How To create a service¶
Overview
These instructions are for core developers only and may be slightly out of date. They will eventually be revised, but if you are looking for general instructions on extending OMERO with a service, see Extending OMERO.server. If you would indeed like to create a core service, please contact the ome-devel mailing list.
To fulfill #306, r905 provides all the classes and modifications needed to create a new stateless service (where this varies from stateful services is also detailed). In brief, a service provider must create an interface, an implementation of that interface, a Spring configuration file, as well as modify the server configuration and the central service factory (These last two points stand to change with #314).
Note
With the creation of OMERO.blitz, there are several other locations which need to be modified. These are also listed below.
Files to create¶
- src/main/java/ome/api/IConfig.java
the interface which will be made available to client and server alike (which is why all interfaces must be located in the /common component). Only serializable and client-available types should enter or exit the API. Must subclass ``ome.api.ServiceInterface``.
- src/main/java/ome/logic/ConfigImpl.java
the implementation which will usually subclass
AbstractLevel{1,2}Service
orAbstractBean
(See more below on super-classes) This is class obviously requires the most work, both to fulfill the interface’s contract and to provide all the metadata (annotations) necessary to properly deploy the service.- src/main/resources/ome/services/service-ome.api.IConfig.xml
a Spring configuration file, which can “inject” any value available in the server (Omero)context into the implementation. Two short definitions are the minimum. (Currently not definable with annotations.) As explained in the file, the name of the file is not required and in fact the two definitions can be added to any of the files which fall within the lookup definition in the server’s beanRefContext.xml file (see below).
- src/main/java/ome/services/blitz/impl/ConfigI.java
a Ice “servant” implementation which can use on of several methods for delegating to the
ome.api.IConfig
interface, but all of which support throttling.
Files to edit (not strictly necessary, see #314)¶
- src/main/java/ome/system/ServiceFactory.java
our central API factory, needs an additional method for looking up the new interface (get<interface name>Service())
- src/main/resources/ome/services/ server Spring
configurations, which makes the use of JNDI and JAAS significantly simpler.

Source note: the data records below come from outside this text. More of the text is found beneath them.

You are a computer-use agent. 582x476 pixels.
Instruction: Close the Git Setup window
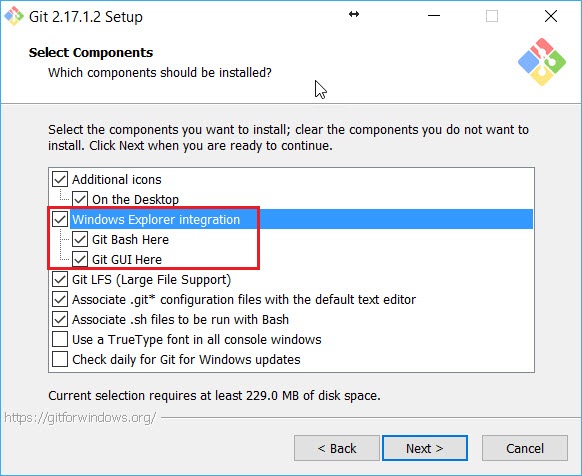[x=551, y=16]
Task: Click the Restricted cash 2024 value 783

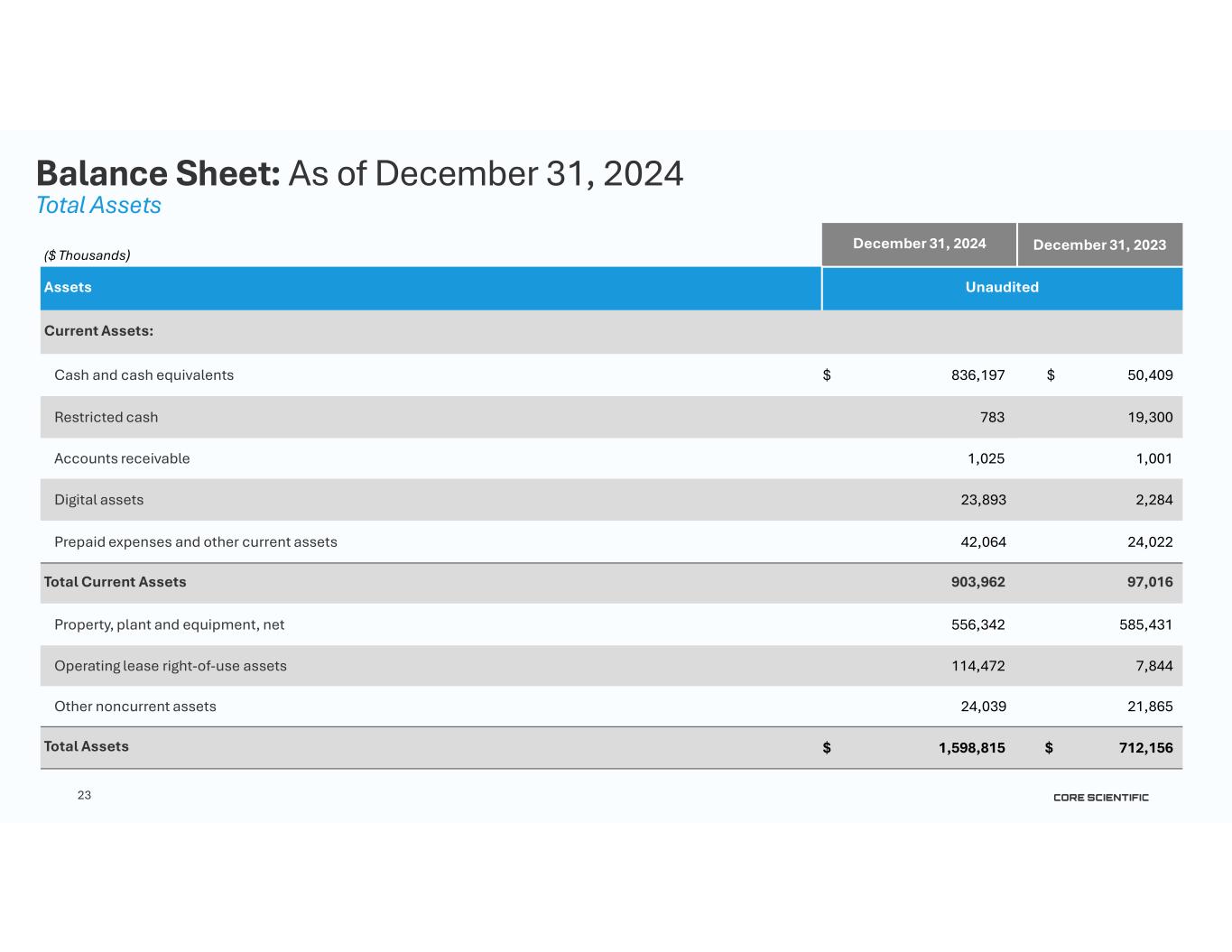Action: [991, 417]
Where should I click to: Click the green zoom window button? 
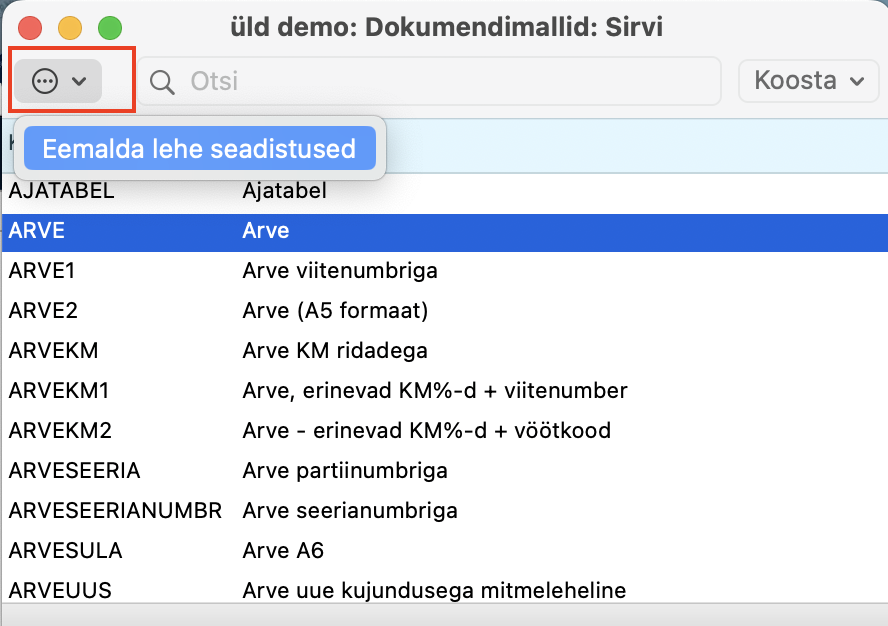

- src/main/slice/omero/API.ice (blitz)
a ZeroC slice definition file, which provides cross-language mappings. Add the same service method to
ServiceFactoryI
as toServiceFactory.java
.- src/main/resources/ome/services/blitz-servantDefinitions.xml (blitz)
a Spring configuration, which defines a mapping between Ice servants and Java services.
- src/main/slice/omero/Constants.ice (blitz)
a ZeroC slice definition file, which provides constants needed for looking up services, etc.
- src/main/java/ome/services/blitz/impl/ServiceFactoryI.java (blitz)
the central session in a blitz. Should always be edited parallel to
ServiceFactory.java
. Also optional in thatMyServicePrxHelper.uncheckedCast( serviceFactoryI.getByName(String) )
can be used instead.
Files involved¶
src/main/resources/beanRefContext.xml
- src/main/resources/beanRefContext.xml
Singleton definitions which allow for the static location of the active context. These do not need to be edited, but in the case of the server beanRefContext.xml, it does define which files will be used to create the new context (of importance is the line classpath*:ome/services/service-*.xml). blitz’s
beanRefContext.xml
defines the pattern classpath*:ome/services/blitz-*.xml to allow for blitz-specific configuration.
And do not forget the tests¶
- src/test/java/ome/server/itests/ConfigTest.java
tests only the implementation without a container.
blitz: Currently, testing blitz is outside the scope of this document.
Things to be aware of¶
Local APIs¶
Several services implement a server-side subclass of the ome.api interface rather than the interface itself. These interfaces are typically in ome.api.local. Such local interfaces can provide methods that should not be made available to clients, but which are needed within the server. Though not currently used, the @Local() annotation on the implementation can list the local interface for future use. See UpdateImpl for an example.